31 years ago, I met Aunt Pat.
She was Jim’s Aunt.
She was a very opinionated, self assured woman.
Unbelievably devoted to her.
I wondered if Aunt Pat really liked Jimmy, her nephew.
I mean, he was the anti Christ, the bad ass boy, the crazy nephew, who connected so easily with Uncle John.
Jim introduced us on a warm summer’s night, at Pat and John’s home.
“Yeah. Sure. Ok. Tea!”
Well, even that crazy Jim drank tea at Aunt Pat’s.
She was the family watch dog.
She reveled in her religion, her family history in the Railroad, and her job in NYC.
Jim warned me: If Aunt Pat doesn’t like you, you will know it immediately.
I am nothing special.
I am a displaced Mid Westerner, who happened to run into Jimmy, Aunt Pat’s nephew.

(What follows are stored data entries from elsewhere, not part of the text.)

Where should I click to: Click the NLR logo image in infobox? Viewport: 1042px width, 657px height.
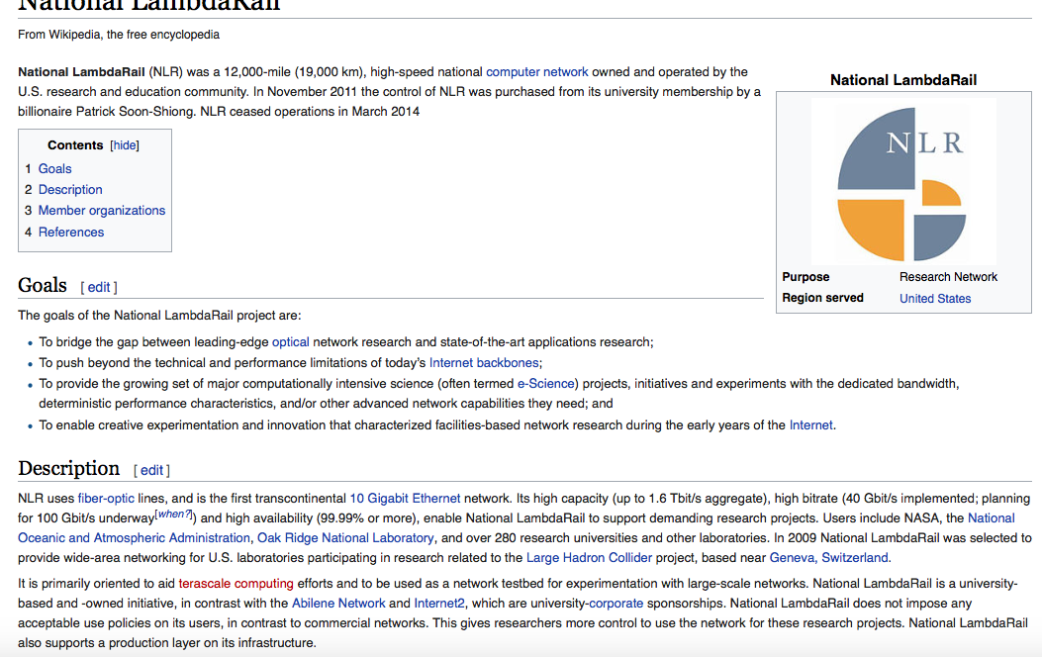(x=902, y=180)
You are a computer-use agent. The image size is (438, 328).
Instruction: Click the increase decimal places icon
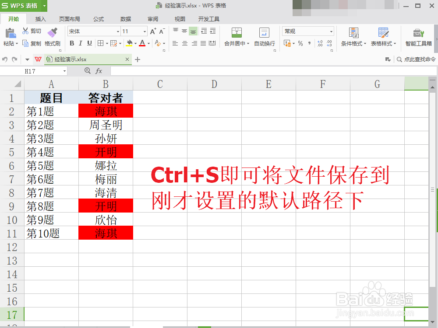click(319, 42)
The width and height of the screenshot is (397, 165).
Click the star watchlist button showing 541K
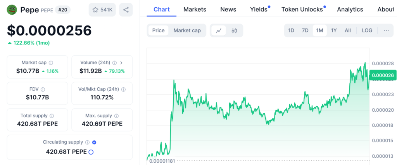(x=102, y=10)
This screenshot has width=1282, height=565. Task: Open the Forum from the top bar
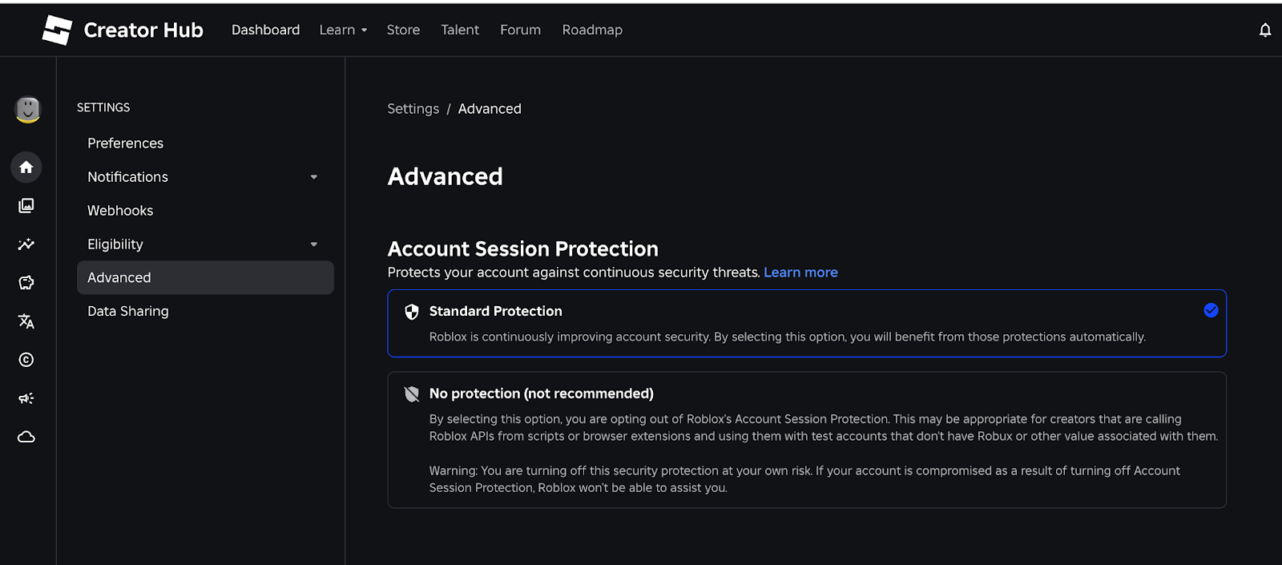coord(520,30)
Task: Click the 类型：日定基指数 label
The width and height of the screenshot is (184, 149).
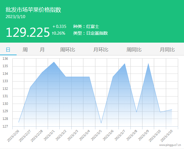Action: tap(90, 33)
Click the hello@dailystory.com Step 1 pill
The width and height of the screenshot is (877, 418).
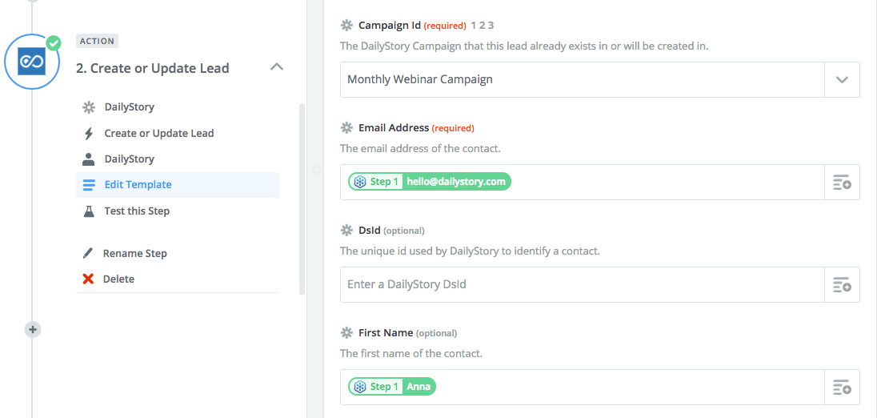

I never felt at ease with Pat.
However, John was the exception.
If only I could get him to meet me at the nearby watering hole, we could have a blast.
Well, that never happened.
I married Jimmy.
We moved away.
And many years later, returned to the PA/NJ area.
Pat had not changed.
She was full of piss and vinegar and opinions.
Pat died today.
She suffered from alzheimers for the past 5 years.
I don’t think she knew that her nephew, Jimmy, preceded her in death.
And now: John?
I have a feeling he will follow her, in death, very shortly.
When 2 people have a special bond, and have lived together for decades, the will to live is no longer there.
They want to die together, as they had lived together.
I don’t know if Pat will have a memorial service, a funeral or what.
That is not important right now.
It’s John, alone, without Pat after all these years.
Life is fleeting.
50 years ago?
Seems like yesterday.
And then, suddenly, one day, it is over.
Are you living every minute, every hour, every day to its fullest?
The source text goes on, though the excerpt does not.